Ebay'den bahsetmek istiyorum size biraz. Ebay, Aliexpress gibi bir site. Aliexpress'den farklı sadece Çinliler değil tüm dünyadan satıcıların olması. Ayrıca açık artırma sistemi de var ki bu benim en sevdiğim özelliğiydi. Herkesin Aliexpress'i bilmesine rağmen Ebay'ı bilmemesinin nedeni ise sadece Paypal'ın Türkiye'de artık kullanılamıyor olması. Paypal Türkiye'de faaliyetlerini durdurmasaydı Ebay ile Aliexpress'in adını birlikte duyardık. Ben önceden Aliexpress yerine her zaman Ebay'ı tercih ediyordum.
Konumuz olan Gintama cüzdanına geri dönelim. Yıllar boyunca kullandım bu cüzdanı. Büyük olması, üzerindeki resimlerin silikleşmesi, çıt çıtının kopması gibi nedenlerden dolayı kullanmayı bıraktım. Çektiğim resimlerde gördüğünüz gibi bir Gintama fanı için mükemmel bir ürün.
Son olarak bu cüzdan ile ilgili bir hikaye anlatacağım sizlere:
2017 yılının Kasım ayı. Gürcistan'ın Batum şehrindeki ikinci günümdeyim. Batum'a gelmeden önce booking.com isimli siteden bulduğum bir hostelde konaklamıştım. Sabah kalktım, Batum'da tanıştığım Azerbaycanlı bir arkadaşla hamur işleri yapan ablaların olduğu eski bir dükkanda yerel ürünler ile kahvaltı yaptık. Sonrasında Azerbaycanlı arkadaş ben arkadaşımla buluşacağım dedi ve gitti.

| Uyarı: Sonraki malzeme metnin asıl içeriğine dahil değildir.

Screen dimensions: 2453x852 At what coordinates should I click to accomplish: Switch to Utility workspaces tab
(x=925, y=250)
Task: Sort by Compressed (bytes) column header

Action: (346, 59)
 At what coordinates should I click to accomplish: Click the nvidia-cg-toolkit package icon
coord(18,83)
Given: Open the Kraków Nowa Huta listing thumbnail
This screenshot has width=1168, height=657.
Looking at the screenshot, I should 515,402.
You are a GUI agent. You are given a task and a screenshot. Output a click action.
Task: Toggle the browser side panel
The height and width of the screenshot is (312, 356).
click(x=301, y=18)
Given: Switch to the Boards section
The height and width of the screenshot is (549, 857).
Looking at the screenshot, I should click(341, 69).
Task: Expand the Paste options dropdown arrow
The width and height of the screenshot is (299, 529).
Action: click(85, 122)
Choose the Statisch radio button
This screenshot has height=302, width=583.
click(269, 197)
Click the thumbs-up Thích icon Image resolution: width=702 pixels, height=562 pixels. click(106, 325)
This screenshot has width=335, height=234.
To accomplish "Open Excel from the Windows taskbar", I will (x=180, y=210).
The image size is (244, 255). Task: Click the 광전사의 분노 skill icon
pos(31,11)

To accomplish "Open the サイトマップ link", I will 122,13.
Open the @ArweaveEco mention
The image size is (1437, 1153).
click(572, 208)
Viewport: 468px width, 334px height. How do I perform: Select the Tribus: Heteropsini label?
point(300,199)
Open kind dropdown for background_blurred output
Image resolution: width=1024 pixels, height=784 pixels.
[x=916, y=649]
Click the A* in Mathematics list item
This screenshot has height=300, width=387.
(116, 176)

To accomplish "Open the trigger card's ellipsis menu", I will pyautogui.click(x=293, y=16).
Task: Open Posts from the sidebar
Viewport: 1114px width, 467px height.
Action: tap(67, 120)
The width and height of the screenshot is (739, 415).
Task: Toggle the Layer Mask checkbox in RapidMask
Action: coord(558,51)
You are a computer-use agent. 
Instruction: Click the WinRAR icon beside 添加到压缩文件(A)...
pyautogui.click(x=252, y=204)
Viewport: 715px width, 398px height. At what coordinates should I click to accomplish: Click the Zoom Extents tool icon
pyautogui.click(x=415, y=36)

Ben de yatağıma uzandım telefondan nereleri gezebileceğimi araştırıyordum. O sırada aşağıdan Türkçe "Japon muymuş?" gibi konuşmalar geçiyor. Azerbaycanlı arkadaşımla, başka bir Azerbaycanlı abi arasında. Ben aşağıya kulak kabarttım. Biraz sonra da biri, bir sürü yatağın olduğu hostelin ana yatakhanesine biri geldi. Kocaman sırt çantası ve gitarıyla, genç, çekik gözlü, hafif esmer birisiydi. Her özelliğiyle Japonlara benziyordu.
Önceden Japon muhabbetine de kulak misafiri olduğum için yerimden doğrulup onu "Hi!" diyerek selamladım. Sonrasında ise "Anata wa Nipponjin desu ka?" yani "Japon musun?" dedim. Şaşırdı ve sevindi. Benimle Japonca konuşmaya başladı ama ben ya hızlı konuştuğu için ya o anki heyecanımdan ya da aksanından dolayı sadece "hai" dediğini anlayabildim. Sonrasında baya bi muhabbet ettik arkadaş olduk. Animelerden, mangalardan konuştuk. Tabii Japonca karşılıklı anlaşamayacağımızı anlayınca İngilizce konuşmaya başladık. İşte anime ve mangalardan konuşurken o sırada ben Gintama'yı çok sevdiğimi söyledim. Ve aklıma cüzdanım geldi çıkardım cüzdanı gösterdim ona. Yine şaşırdı. Dünyanın öteki ucunda Kafkaslar'da Japonların yarısından çoğundan daha koyu anime ve manga fanı biriyle karşılaşmak baya ilgincine gitmiştir tabii ki.
Sonuç olarak ben o gün hala süren bir arkadaş kazandım. Hatta tek Japon arkadaşım o.